Missouri Life’s editor-in-chief, Sandy Selby, tells a wonderful holiday story. Loving, losing, and finding her angel tree-topper with the dress made by Sandy’s grandmother. And, of course, this angel was in the last place she could look.

My grandmother Della was a professional seamstress and gifted needlework artist. She created a collection of doll outfits in the 1960s, including this one-of-a-kind angel dress.
Photo Credit: Photo by Sandy Selby

I WAS HEARTBROKEN WHEN MY MOTHER TOLD ME THE ANGEL WAS GONE. That fragile tree-topper with the pretty crocheted dress was my favorite part of the family Christmas tree as I was growing up. Half a century later, as Mom’s health began to fail, she gave me many of the Christmas heirlooms I loved—the nativity set, the lighted ceramic Christmas tree, and a kooky cookie jar. But where was the angel?

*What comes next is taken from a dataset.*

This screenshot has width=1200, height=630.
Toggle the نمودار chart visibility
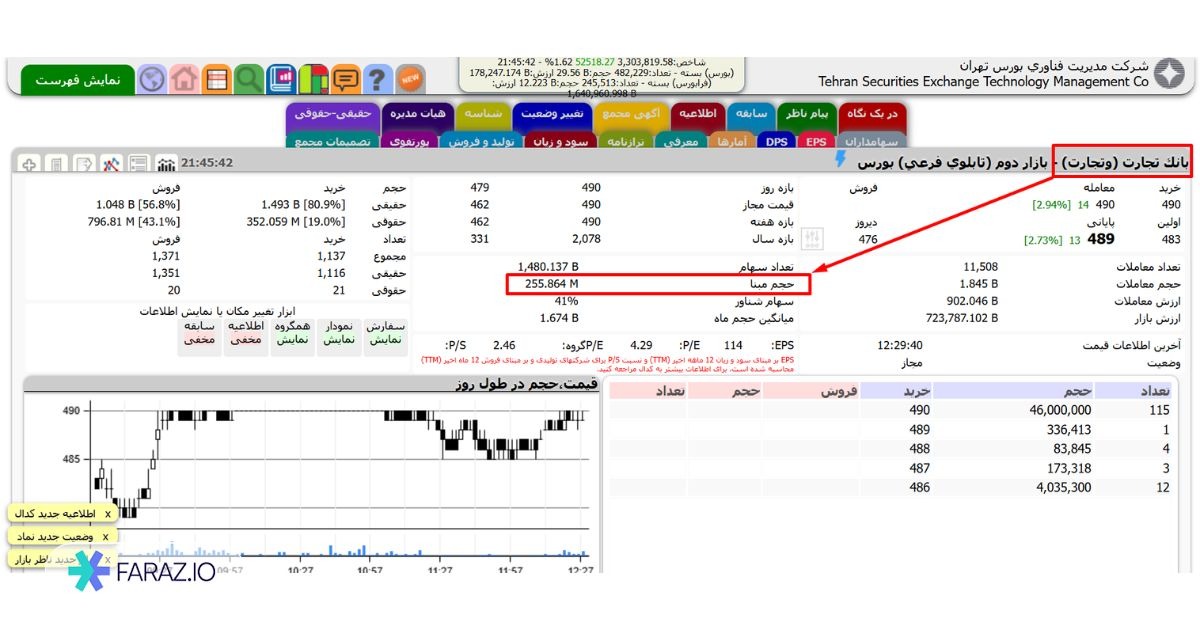[339, 333]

Mom confessed that she hadn’t seen that angel in years and probably hadn’t kept her. The doll, she said, was falling apart, so she must have thrown her away.

As I went through box after box of ornaments, tchotchkes, and holiday finery after my mother’s death, I held on to a fantasy of finding the angel. But I reluctantly accepted that I would not see her again.

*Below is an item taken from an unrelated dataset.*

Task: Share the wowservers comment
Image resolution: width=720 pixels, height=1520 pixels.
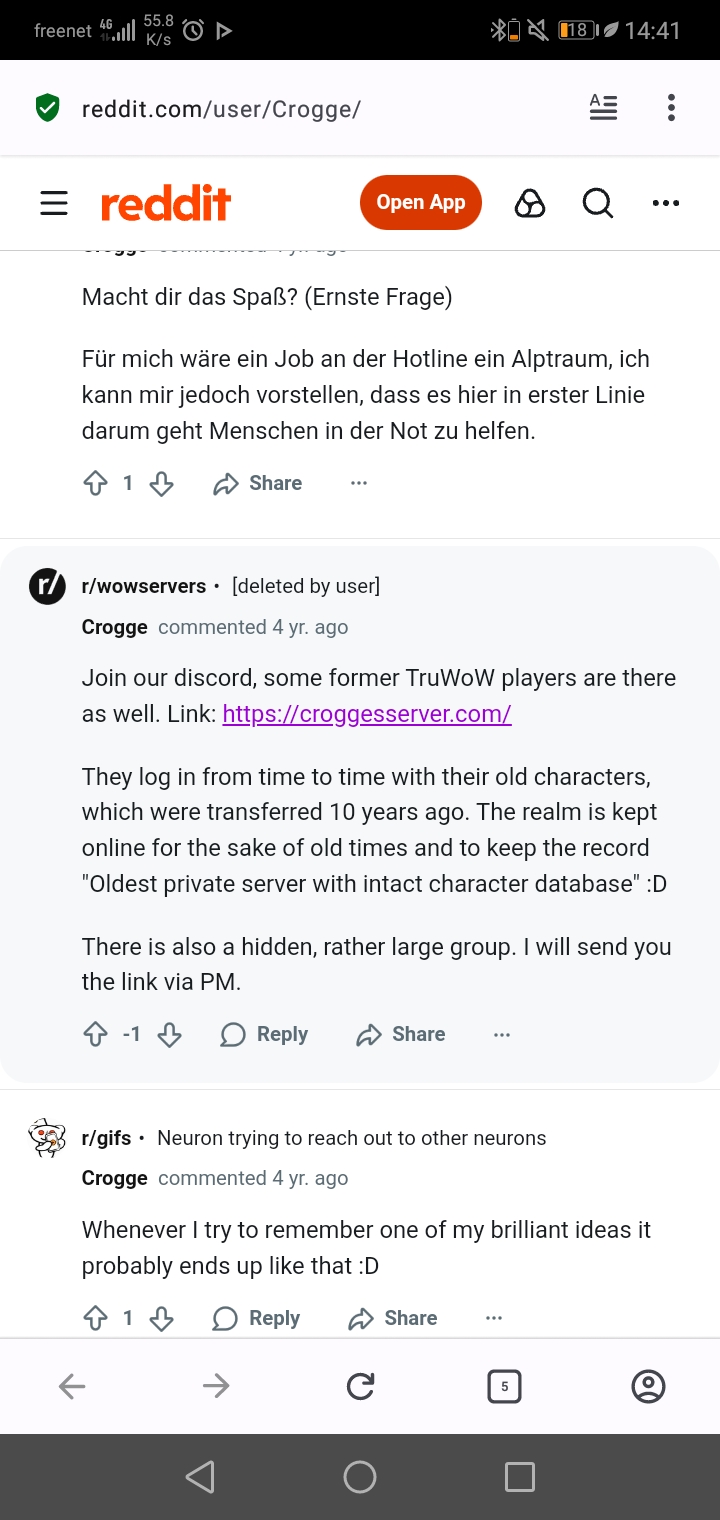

The doll beneath the angelic makeover was an inexpensive plastic toy, but my grandmother had created her delicate, meticulously crocheted dress. The skirt and sleeves were lacy and decorated with tiny silver sequins. Beneath the crocheted layer, to preserve the angel’s modesty, was a finely sewn satin gown. The crocheted wings were embellished, too, and stiffened with wire. I can’t imagine how many hours Grandmother put into making the heavenly garment, but as a child, I thought it was the loveliest dress any doll had ever worn.

For weeks in late 2021, I went through every closet and cupboard in my mom’s house. I opened each box, setting aside family keepsakes and leaving the rest for the auctioneer to sort. The storage room under the garage was the last space I had to tackle. That’s where Mom kept boxes and barrels full of decorations for every holiday. I couldn’t help but feel a tingle of hope every time I cut the tape on an old box. I did rediscover many happy memories, but there was no angel.

I was down to one last shipping barrel in the back corner of the room. I unlatched the metal ring, lifted the lid, and found the barrel stuffed to the brim with ropes of plastic greenery—another disappointment. Yet some impulse, perhaps an angel, compelled me to pull out every piece of that greenery rather than shov- ing the barrel back into the corner.

It was there, at the bottom of the last unexplored container in the house, wrapped in decades-old layers of tissue paper, that I found my angel.

I sat down on the cold concrete and cried like the child I had been the last time I laid eyes on that sweet tree topper.

My Christmas tree will never be featured in a design magazine, but I wouldn’t trade my hodgepodge of memories for a color-coordinated showpiece. Over the years, I’ve topped our family tree with glittery stars, a jaunty hat, and even a fancy lighted angel. Those days are over. From now until my last Christmas on this Earth, a glued-together angel with a homemade dress will watch over me.